Este viene de la galería por donde fueron los presos.

     ALCAIDE.- ¡Qué locos!... Y se figuran que los demás somos lo mismo... Brindis y más brindis; ¿si creerían que el alcaide Marcelo iba a dar con el cuerpo en tierra?... ¡No faltaba más!... Lo que es así un poquillo alegre; y si no, ¿quién había de aguantar una vida tan perra? (Al marqués.) ¿Quién os ha permitido venir?

     MARQUÉS.- Hacía tanto calor en el calabozo, que hemos venido a respirar un poco...

     ALCAIDE.- ¿Y con qué licencia?

     MARQUÉS.- Como lo hemos, hecho otras veces, y tu hijo nos lo ha permitido...

     ALCALDE.- Mi hijo... Siempre mi hijo... El manda en su persona y yo mando aquí.

     MATILDE.- No os enfadéis... Esperábamos a ver si venían unos amigos nuestros.

     ALCAIDE.- ¿Visitas a estas horas?

     MATILDE.- Son otros presos como nosotros...

     ALCAIDE.- ¿Los que han ido esta tarde al tribunal revolucionario?... ¿Por qué te estremeces? Si son inocentes nada tienen que temer; y si son, culpables..., la plaza de la Revolución está cerca.

     MARQUÉS.- Vamos, hija mía, vamos.

     MATILDE.- El corazón me ha dado un vuelco de sólo oír esa palabra... No lo permita Dios.

     ALCAIDE.- Ya es hora de que cual se retire a su calabozo... ¡Pronto!... (El marqués sube las escaleras con su hija.) Estos aristócratas siempre gimiendo y llorando... Por eso me gustan los patriotas, que van a la guillotina riendo y cantando, como si a una fiesta.



Escena IV

EL ALCAIDE y los PRESOS de la primera escena.

     PRESO 1.º- Esta. noche tenemos asunto...

     ALCAIDE.- ¡Asueto!... Ya veis aquí señal, que la traigo en la mano. (Un manojo de llaves.)

     PRESO 1.º- Pero ¿es posible, corazón de piedra, que no has de dejar estos ciudadanos en plena libertad para pasearse por esta sala? ¿Ignoras que nacimos libres, que somos libres y libres moriremos?...

     ALCALDE.- A mí no me gustan retóricas... Lo que está mandado está mandado...

     PRESO l.º- ¿Y el derecho de insurrección que nos compete a todos.
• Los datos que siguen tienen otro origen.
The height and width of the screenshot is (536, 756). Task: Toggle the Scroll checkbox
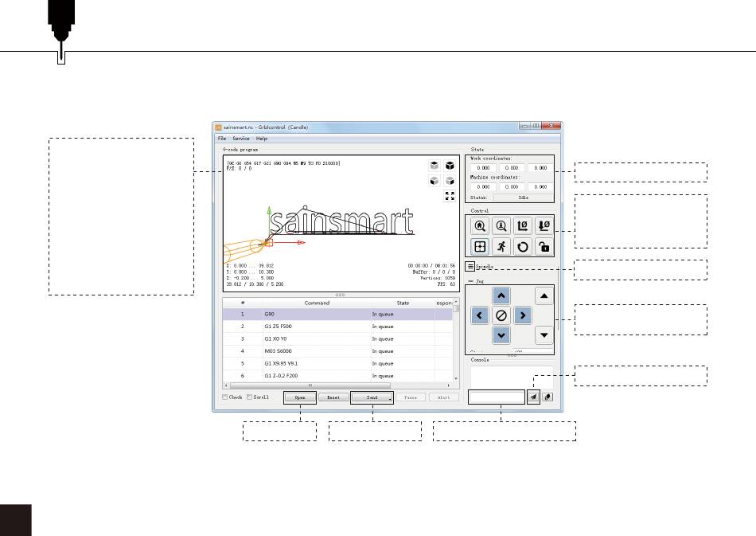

Tú eres aquí el tirano y nosotros nos rebelamos...

     ALCAIDE.- Poca conversación. ¿Creéis que por cuatro tragos que habéis dado, que os vais a burlar mis barbas?...

     PRESO 2.º- Déjale, que se pone penoso cuando bebe, y esta noche, con el calor, está peor que otras.
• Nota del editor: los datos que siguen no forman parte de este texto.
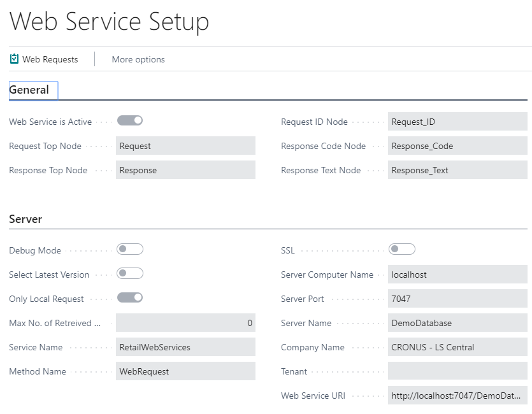Enable the Debug Mode switch

tap(130, 250)
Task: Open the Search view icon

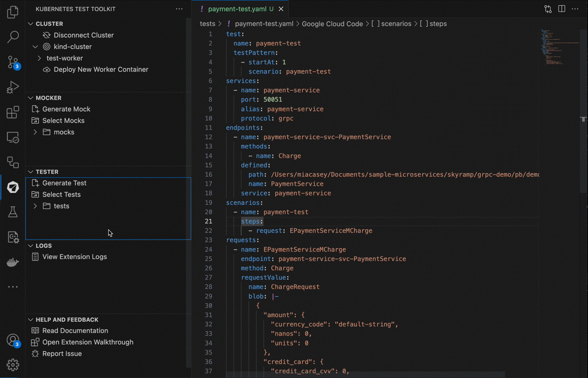Action: click(13, 37)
     PRESO 1.º- Pues si se lleva el diablo aquella gente le hemos de colgar de una ventana... Cancerbero, ya estamos a tus órdenes.
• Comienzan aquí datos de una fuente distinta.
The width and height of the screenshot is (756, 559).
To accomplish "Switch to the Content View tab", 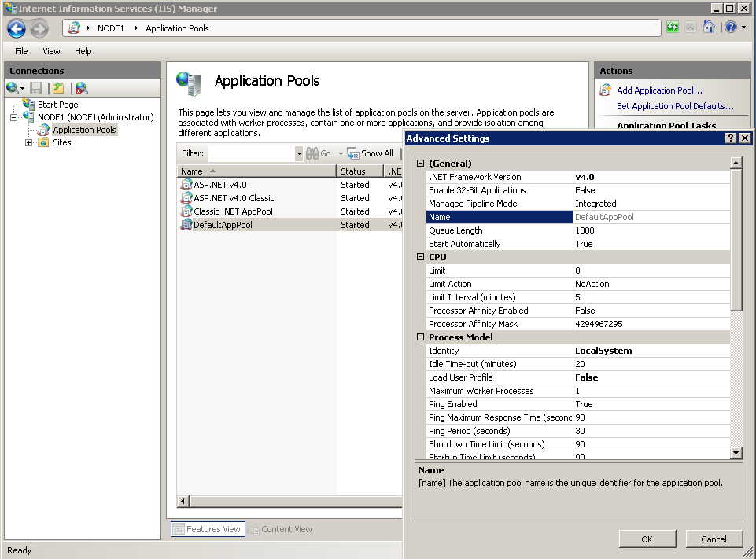I will [x=281, y=529].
     ALCAIDE.- Dos en cada calabozo.

     PRESO l.º- Si no somos más que cinco... Con el humo del coñac se ir antoja que somos doce...

     PRESO 2.º- Buenas noches, hasta mañana...

     PRESO 1.º- Si es que estamos vivos mañana...(Va a su calabozo cantando estos versos:)

                                  A dormir, a dormir, ciudadanos:
de cerrojos escúchase el son;
y el alcaide ya ostenta en sus manos
la seña, de la vil opresión.

(El alcaide los encierra en los calabozos y se va por la escalera.)



Escena V

M. LOYZEROLE, SU HIJO.

Entran por la puerta del fondo acompañados del hijo del alcaide, que los deja en la sala y se va por una galería

     EDUARDO.- Yo ya no podía más... ¡Cómo estará Matilde!... Y luego aguardar tanto tiempo después de haber comparecido ante aquel indigno tribunal... ¿Qué tenéis, padre mío?

     M. LOYZEROLE.- Nada, hijo...

     EDUARDO.- No, me engañáis... Os estoy leyendo en el semblante lo que está asando en vuestra alma...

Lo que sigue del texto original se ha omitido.